Lo sguardo di Rilke sul mondo

“Disabituarsi tanto dal mondo da non guardarlo più con l’occhio prevenuto di chi è nato”, così Rilke spiega il segreto del grande artista Balthus, figlio di Baladine Klossowska, sua amante.

E’ uscito uno dei preziosi piccoli Adelphi: “del Paesaggio” una raccolta di prose dove Rilke ci accompagna in quelle che potremmo chiamare “lezioni di respiro”  o più precisamente, come sottolinea Davide Brullo, “lettura da apneisti, nel senso che va letto dando nitore chilometrico al respiro, senza tema d’abisso”.

Balthus aveva 12 anni in questi racconti e Rilke gli parlava di Rodin, dell’Imitazione di Cristo, della fatica come “validissima gioia, tutta personale”.

 Non diversamente da ogni altro apprendistato, anche quello di Rilke presso Rodin (di cui nel frattempo era divenuto segretario, trasferendosi nella sua villa a Meudon) ha come meta l’autonomia interiore. E la rottura con Rodin, avvenuta nel 1906, è un chiaro segno della volontà emancipativa del poeta.

L’insegnamento di Rilke è prezioso per la nostra emancipazione e mi fa tornare alla mente un passaggio di Paolo nelle lettere ai Romani10,4: Il Cristo è il termine della legge.  E’ nella disubbidienza la via verso la Vita, una fedeltà all’ascolto della nostra profondità, è solo quando “termina” l’obbedienza ad ogni legge che troviamo “il Cristo”, cioè la vera appartenenza umana alla divina Armonia misteriosa che ci contiene.

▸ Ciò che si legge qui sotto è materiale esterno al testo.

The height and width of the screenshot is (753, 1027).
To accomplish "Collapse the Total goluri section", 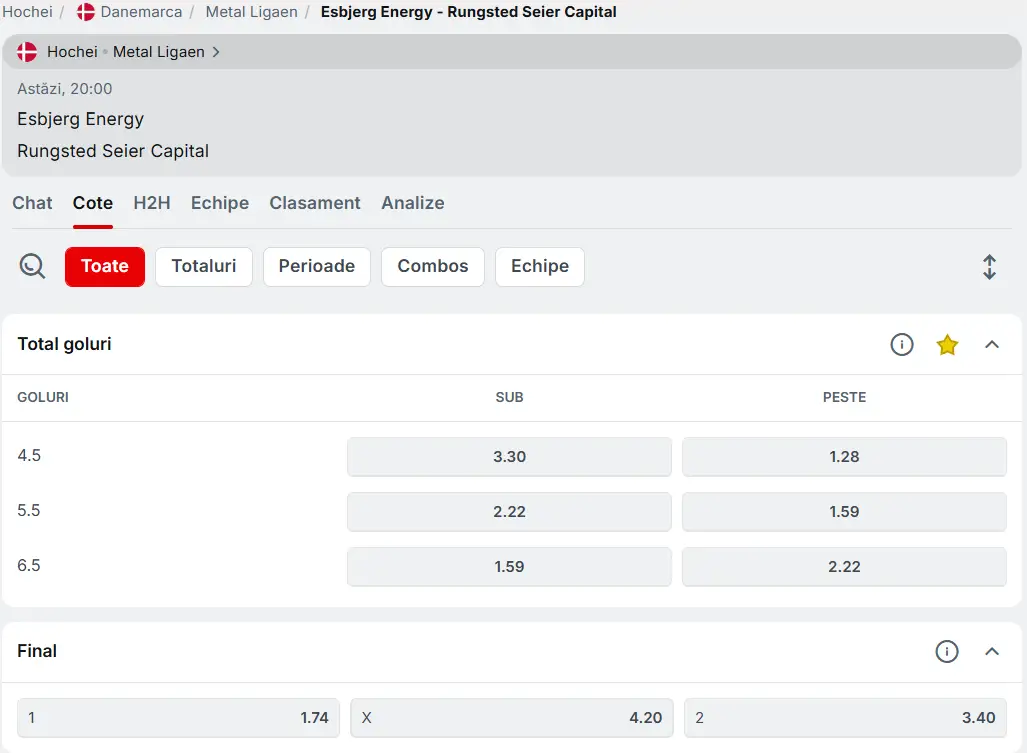I will point(992,345).
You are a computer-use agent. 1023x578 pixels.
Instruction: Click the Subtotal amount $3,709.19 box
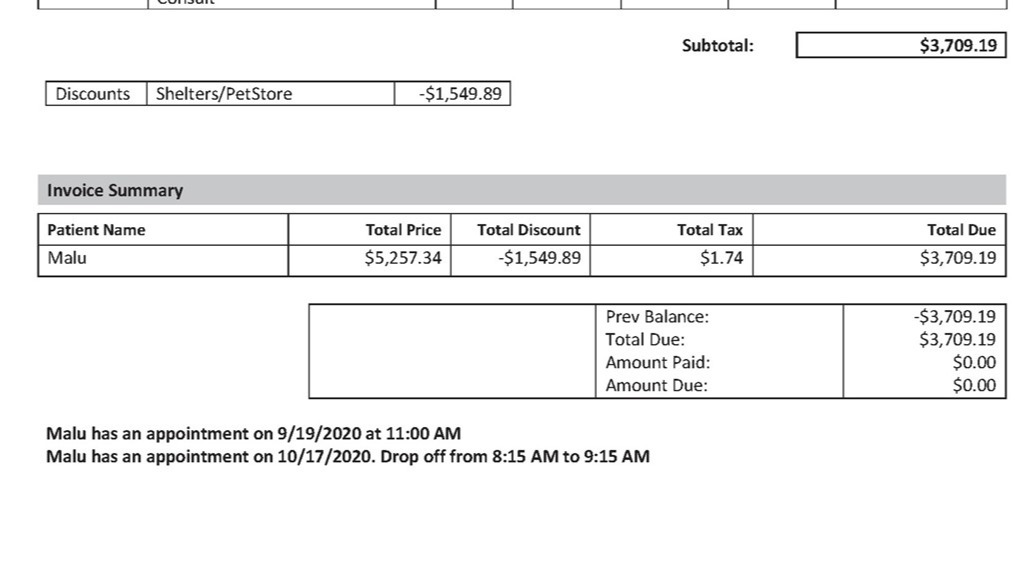click(901, 45)
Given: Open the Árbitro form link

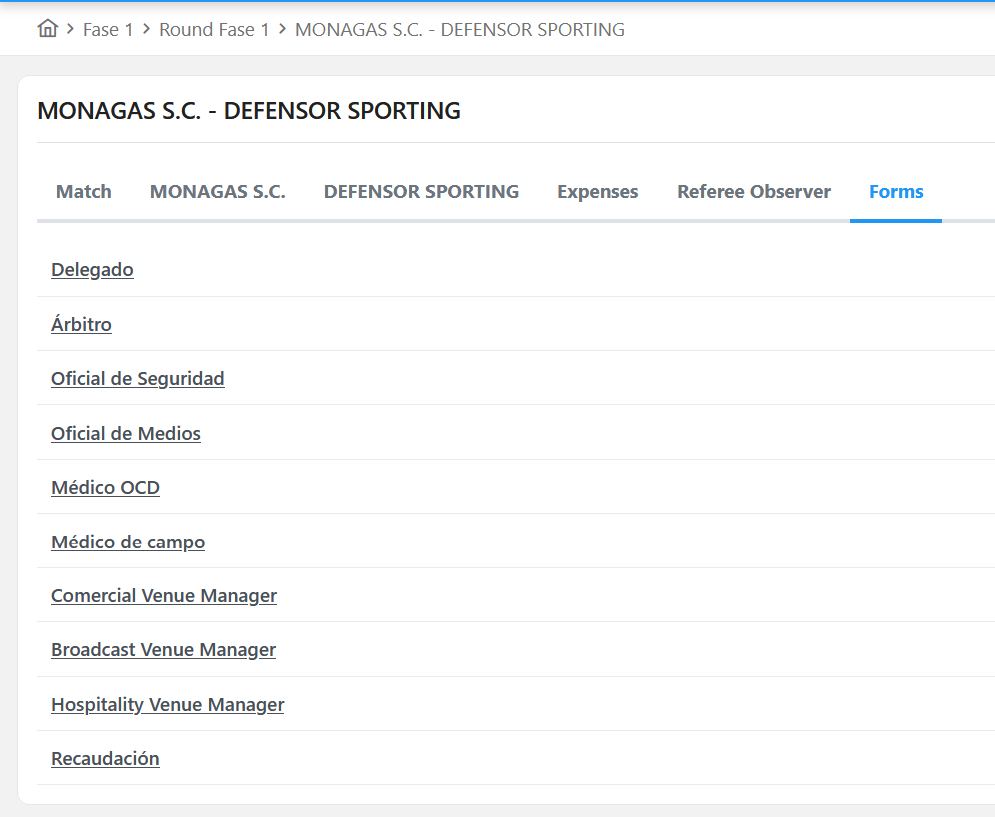Looking at the screenshot, I should pos(81,324).
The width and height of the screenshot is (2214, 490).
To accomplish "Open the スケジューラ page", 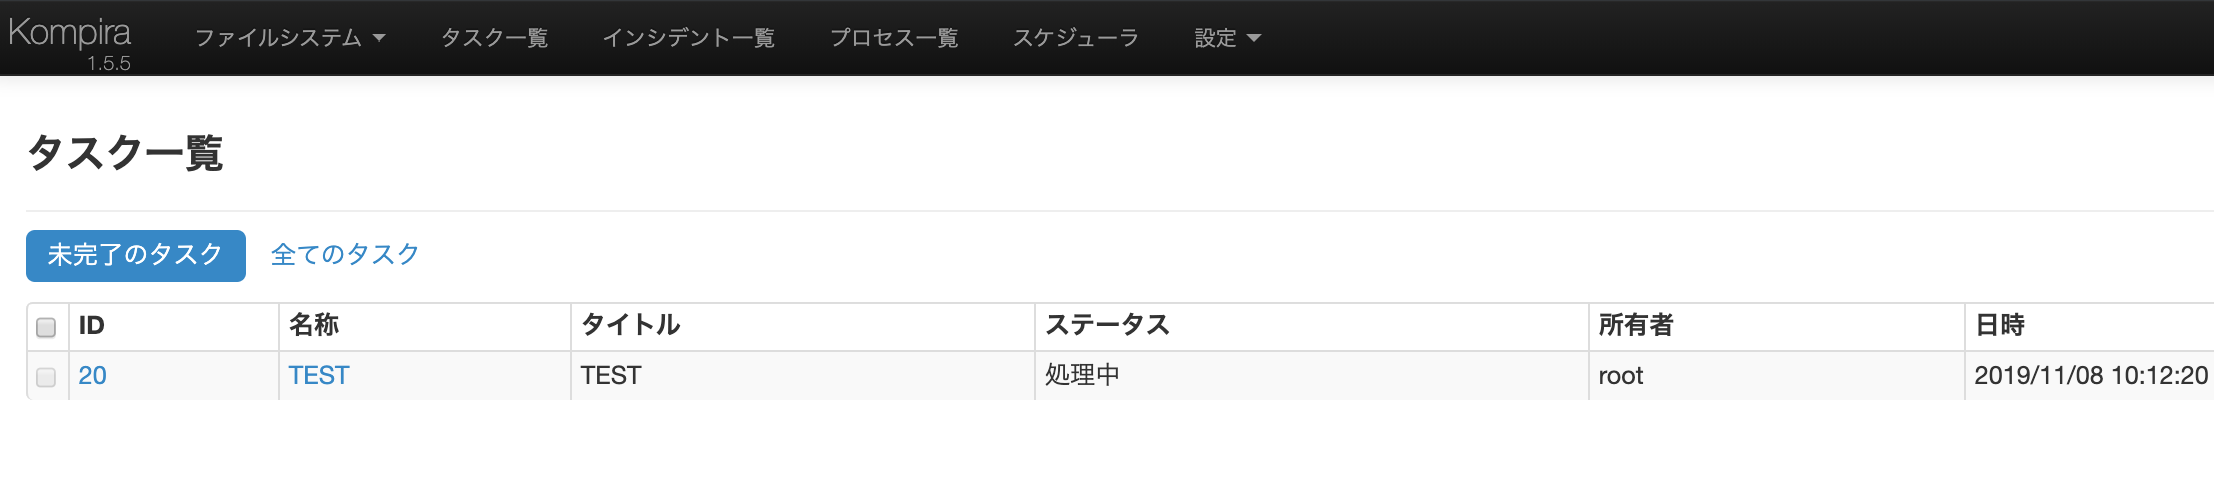I will pyautogui.click(x=1075, y=38).
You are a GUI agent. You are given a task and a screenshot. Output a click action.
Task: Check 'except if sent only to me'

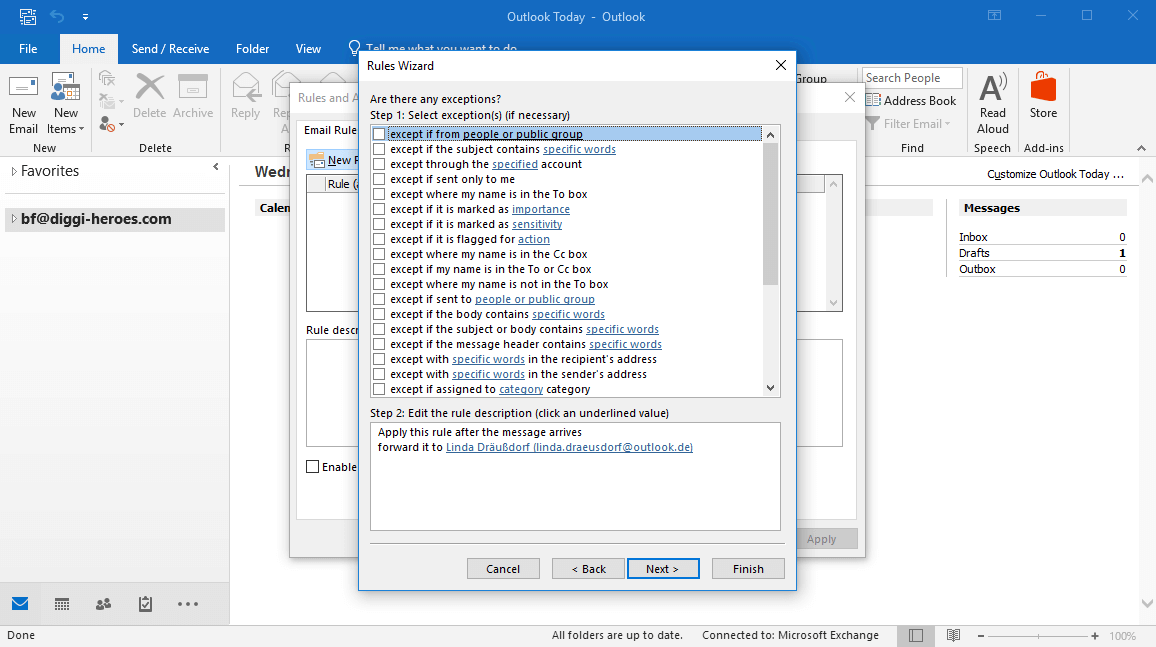[379, 180]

“Prima di essere celebre, Rodin era solo. E la celebrità, una volta sopraggiunta, lo ha reso forse ancora più solo. Giacché la celebrità è in fondo soltanto la summa di tutti i malintesi che si addensano attorno a un nome nuovo. Quelli che circondano il nome di Rodin sono moltissimi; dissiparli sarebbe un compito lungo e faticoso. D’altronde non è necessario; si assiepano attorno al nome, non attorno all’opera, che è cresciuta a dismisura ben oltre il suono e i limiti di quel nome, fino a cancellarlo e a rendersi anonima come una pianura o un mare, abbreviato in un appellativo sulle carte, nei libri e tra gli uomini, ma in realtà fatto di spazio, moto e abisso. L’opera di cui mi accingo a parlare è andata crescendo attraverso gli anni e cresce ogni giorno come una foresta, incessantemente. Ci si aggira tra i suoi mille oggetti sopraffatti dalla ricchezza dei reperti e delle invenzioni che la compongono, e istintivamente si cercano le mani che hanno dato forma a questo mondo. Ci si rammenta quanto piccole siano le mani dell’uomo, come si stanchino presto e quanto sia breve il tempo loro concesso per agire. E nasce il desiderio di vedere le due mani che hanno vissuto come cento, come un popolo di mani destatesi prima dell’alba per incamminarsi sulla lunga via che conduce a quest’opera. Ci si chiede chi sia il dominatore di quelle mani. Che uomo è mai? “.

Quando Rilke incontra Rodin è ancora alla ricerca di una sua più autentica vocazione e a lui si rivolge con queste parole, nel giugno 1902, prima di raggiungerlo a Parigi: “Onorato Maestro, […] l’occasione di scrivere sulla vostra opera rappresenta per me una vocazione interiore, una festa, una gioia, un grande e nobile compito a cui sono tesi tutto il mio zelo e tutto il mio amore”.

Il libro di Adelphi “del paesaggio” si allinea agli altri molti scritti di Rilke, le righe che qui sopra avete letto fanno parte del profondo, contraddittorio rapporto scandito nei magistrali scritti di Rilke su Rodin e dalle loro lettere. Nessuno ha saputo penetrare come Rilke nella creazione e nella vita di Rodin, nessuno ha saputo cogliere come lui le motivazioni interiori, la profondità spirituale, la potenza rivoluzionaria dello stile, la ” capacità di trasformare il transitorio in eterno” di questo artista “immenso e solo”.

Stessa profondità è nel racconto di Balthus.